Proceedings Article | 4 March 2019
KEYWORDS: Nanocrystals, Luminescence, Particles, Nanomaterials, Spectroscopy, Quantum efficiency, Fluorescence correlation spectroscopy, Semiconductors, Upconversion, Life sciences
Correlating the photoluminescence (PL) properties of nanomaterials like semiconductor nanocrystals (QDs) and lanthanide-based upconversion nanocrystals (UCNPs) at the ensemble and single particle level is increasingly relevant for applications of these nanomaterials in the life sciences like bioimaging studies or their use as reporters in microfluidic assays. Aiming to derive particle architectures well suited for spectroscopic and microscopic applications, we compared the spectroscopic properties of different QDs like II/VI QDs and cadmium-free AIS/ZnS QDs as well as UCNPs of different chemical composition for particle ensembles and single particles. This included the PL spectra, fluorescence quantum yields (ΦF), brightness values, blinking behavior, and PL decay kinetics of these nanomaterials. Special emphasis was focused on measurements of the fluorescence quantum yield (ΦF) and brightness, that determine the signal size and provide a measure for the quality of nanocrystals like QDs and UCNPs which are prone to surface quenching and stabilized with coordinatively bound surface ligands. [1-3] In this respect, the potential of fluorescence correlation spectroscopy (FCS) for relative ΦF measurements of nanoparticles at ultralow concentration was explored exemplarily for ligand-stabilized CdTe nanocrystals in water. [4]

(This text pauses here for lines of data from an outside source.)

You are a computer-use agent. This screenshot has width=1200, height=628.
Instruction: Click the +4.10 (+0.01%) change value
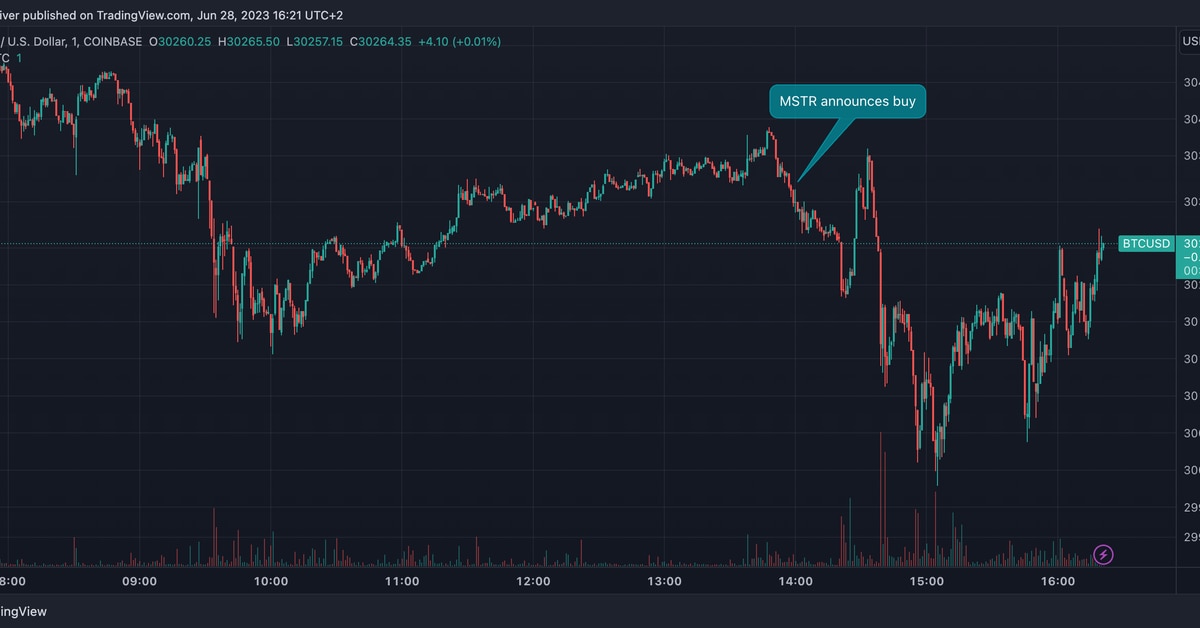click(462, 42)
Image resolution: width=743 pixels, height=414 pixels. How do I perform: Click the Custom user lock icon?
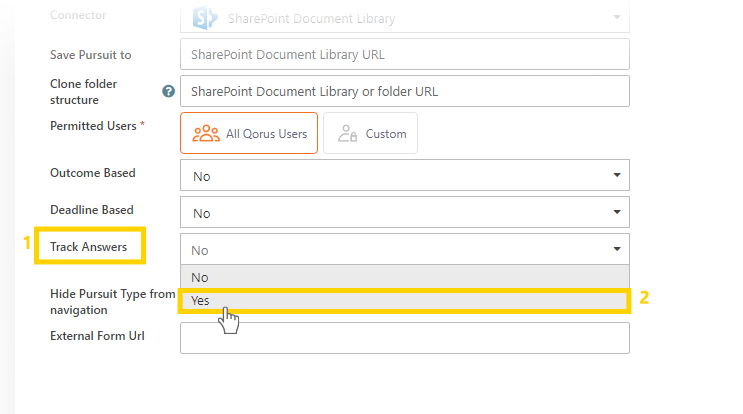pyautogui.click(x=347, y=134)
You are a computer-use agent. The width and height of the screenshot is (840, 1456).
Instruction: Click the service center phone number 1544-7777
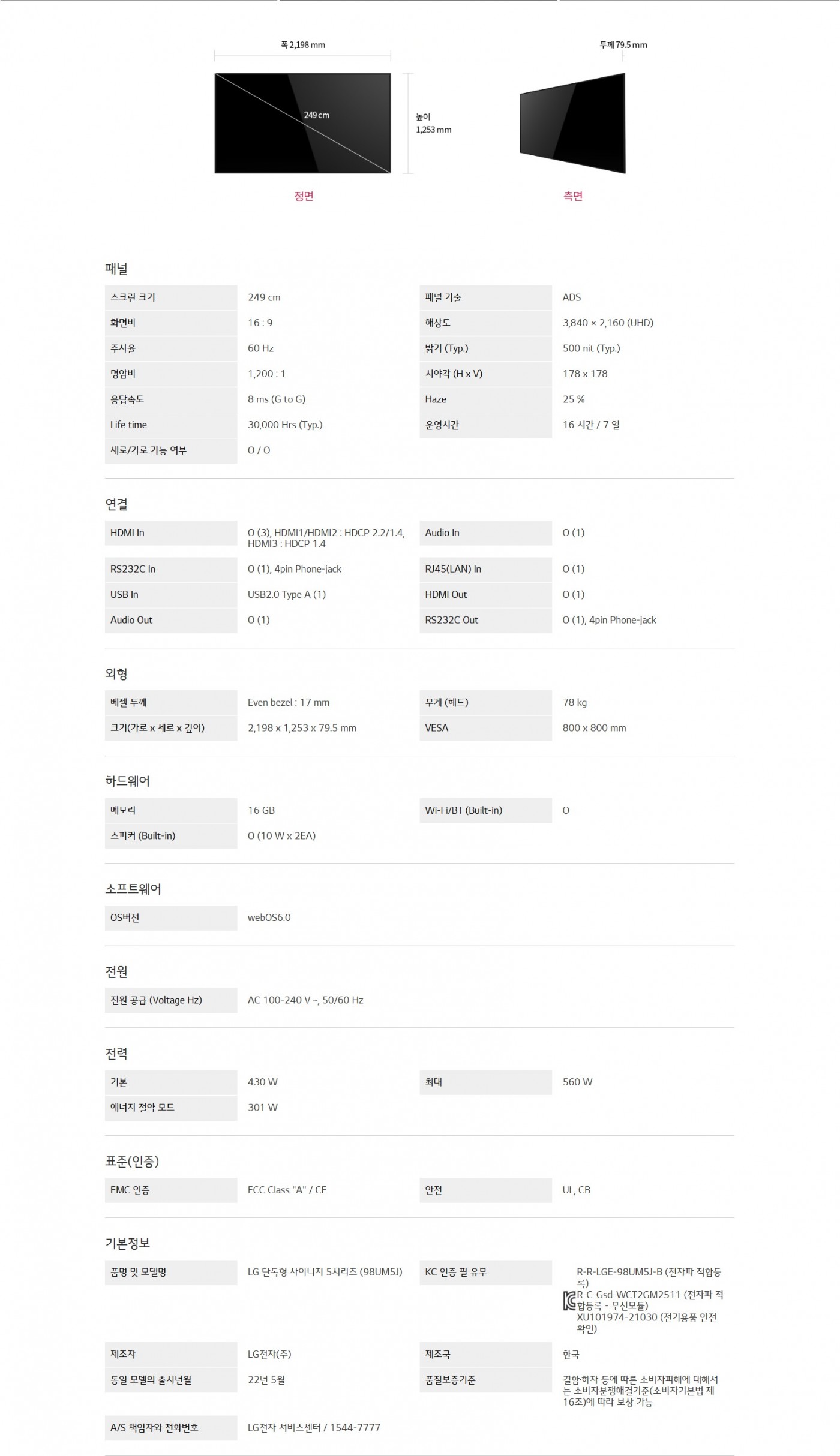tap(355, 1428)
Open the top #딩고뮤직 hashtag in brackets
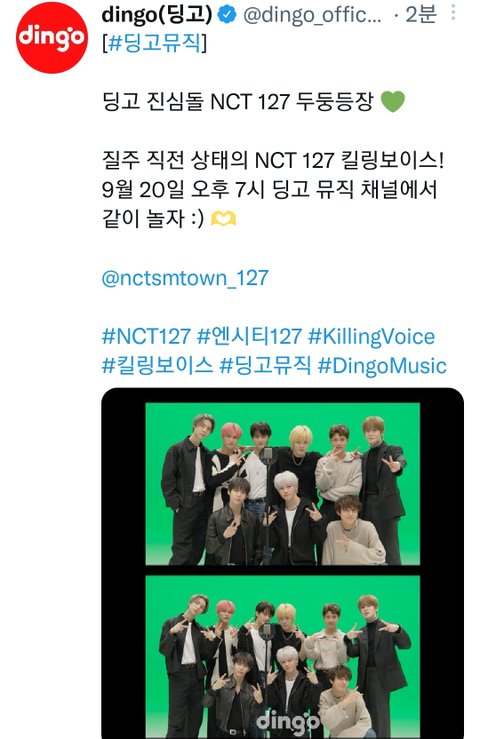This screenshot has height=739, width=480. click(155, 43)
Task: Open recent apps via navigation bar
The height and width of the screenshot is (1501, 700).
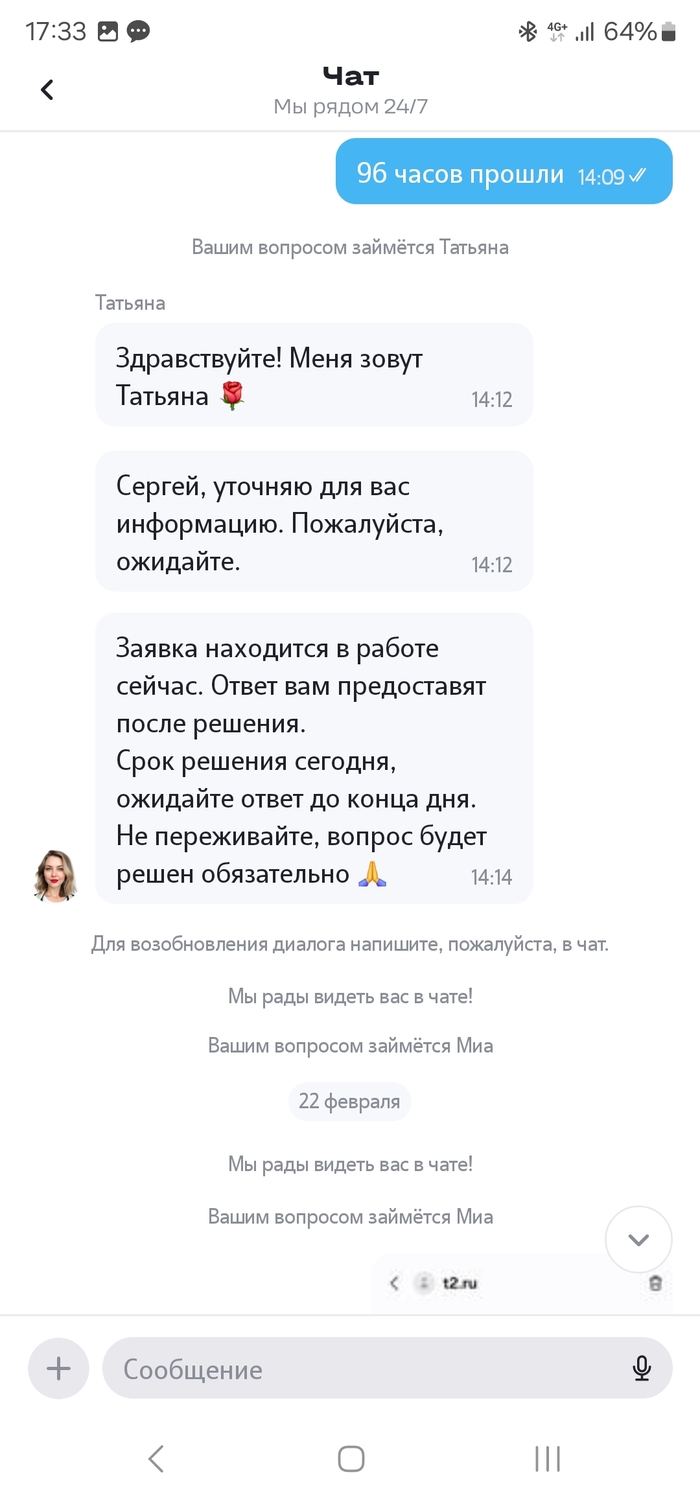Action: 546,1459
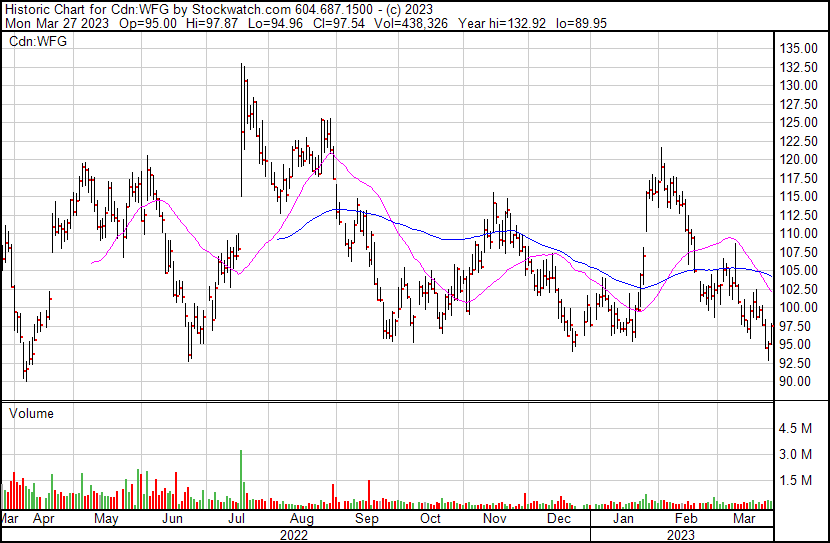The image size is (830, 543).
Task: Select the 2023 year label
Action: pos(681,535)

References. (1) Grabolle, M.; Spieles, M.; Lesnyak, V.; Gaponik, N.; Eychmüller, A.; Resch-Genger, U., Anal. Chem 2009, 81, 6285-6294. (2) Würth, C.; Grabolle, M.; Pauli, J.; Spieles, M.; Resch-Genger, U., Nat. Prot. 2013, 8, 1535-1550. (3) Kaiser, M.; Würth, C.; Kraft, M.; Hyppanen, I.;Soukka, T.; Resch-Genger, U., Nanoscale 2017, 9, 10051 - 10058. (4) Abbandonato, G.; Hoffmann, K.; Resch-Genger, U., Nanoscale 2018, 10, 7147-7154.